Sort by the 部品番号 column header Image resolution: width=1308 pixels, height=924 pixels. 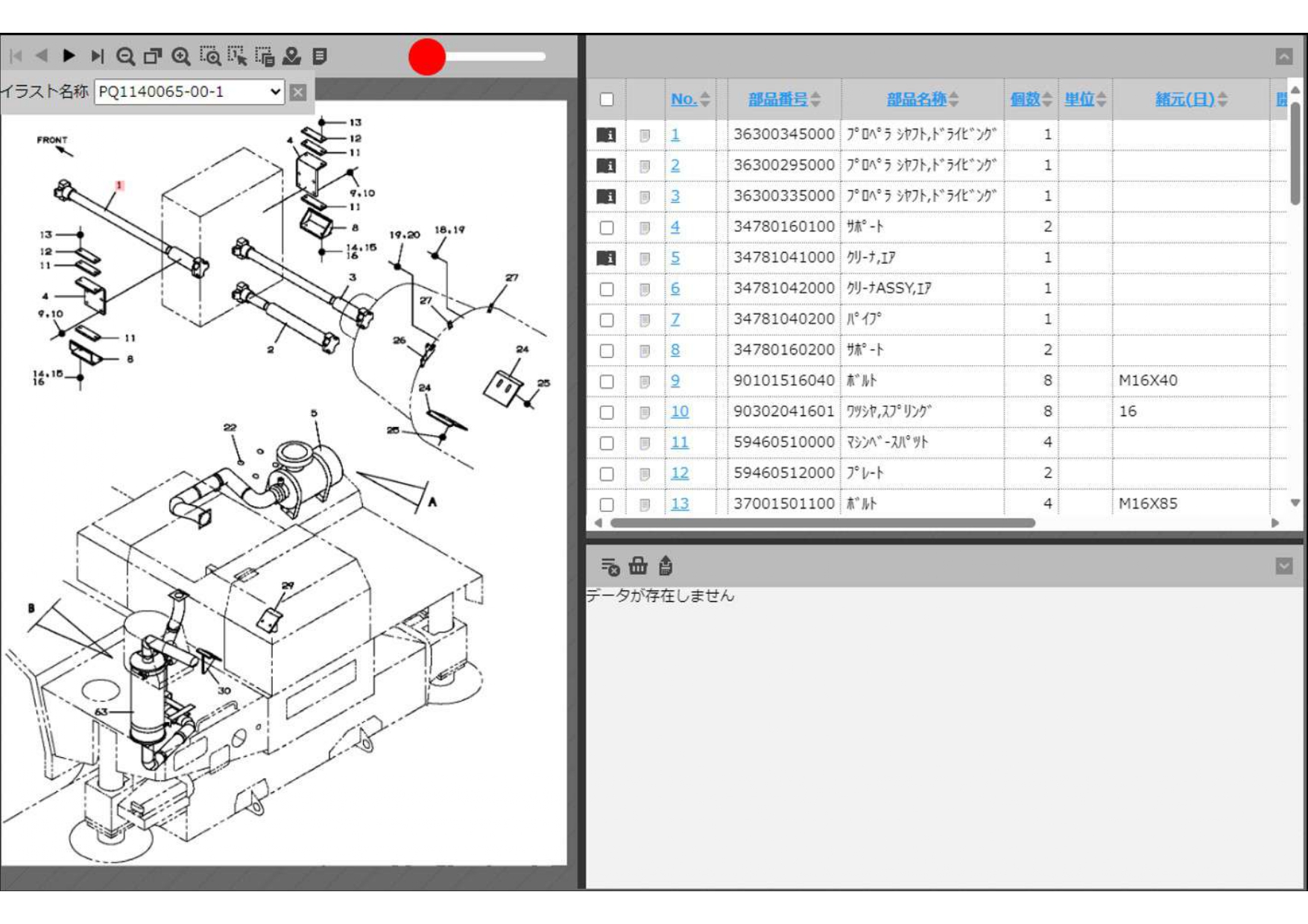click(x=778, y=99)
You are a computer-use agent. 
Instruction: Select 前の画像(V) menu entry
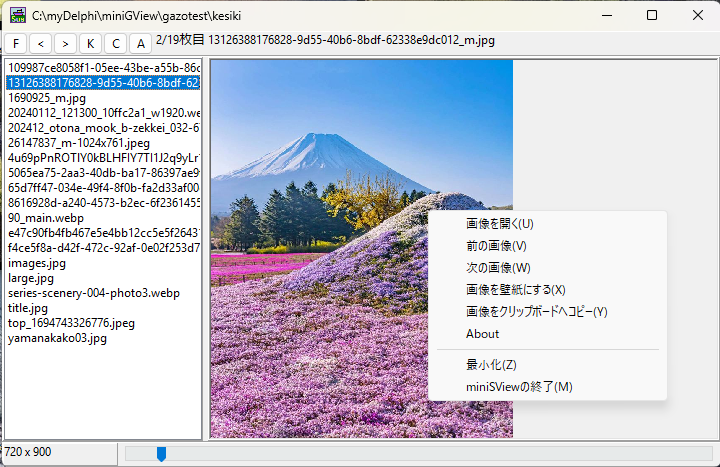click(496, 246)
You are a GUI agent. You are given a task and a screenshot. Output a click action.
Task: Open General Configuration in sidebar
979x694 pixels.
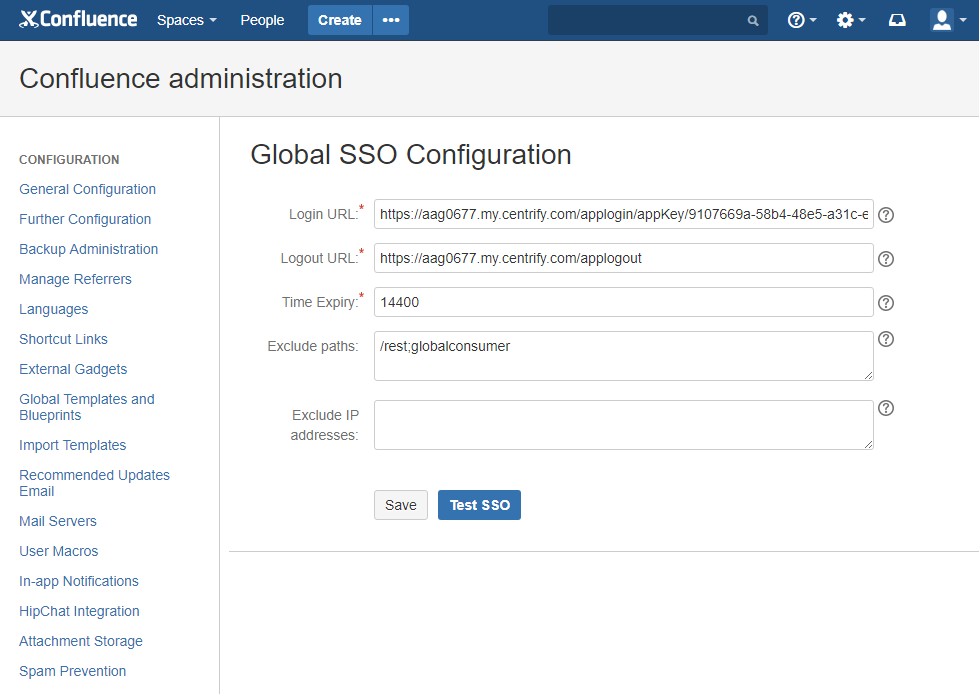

#### [Your instructions]
All lines of the material that contain the word "agent" should be listed.

#### [Solved problem]
You are a computer-use agent. 
You are a GUI agent. You are given a task and a screenshot. Output a click action.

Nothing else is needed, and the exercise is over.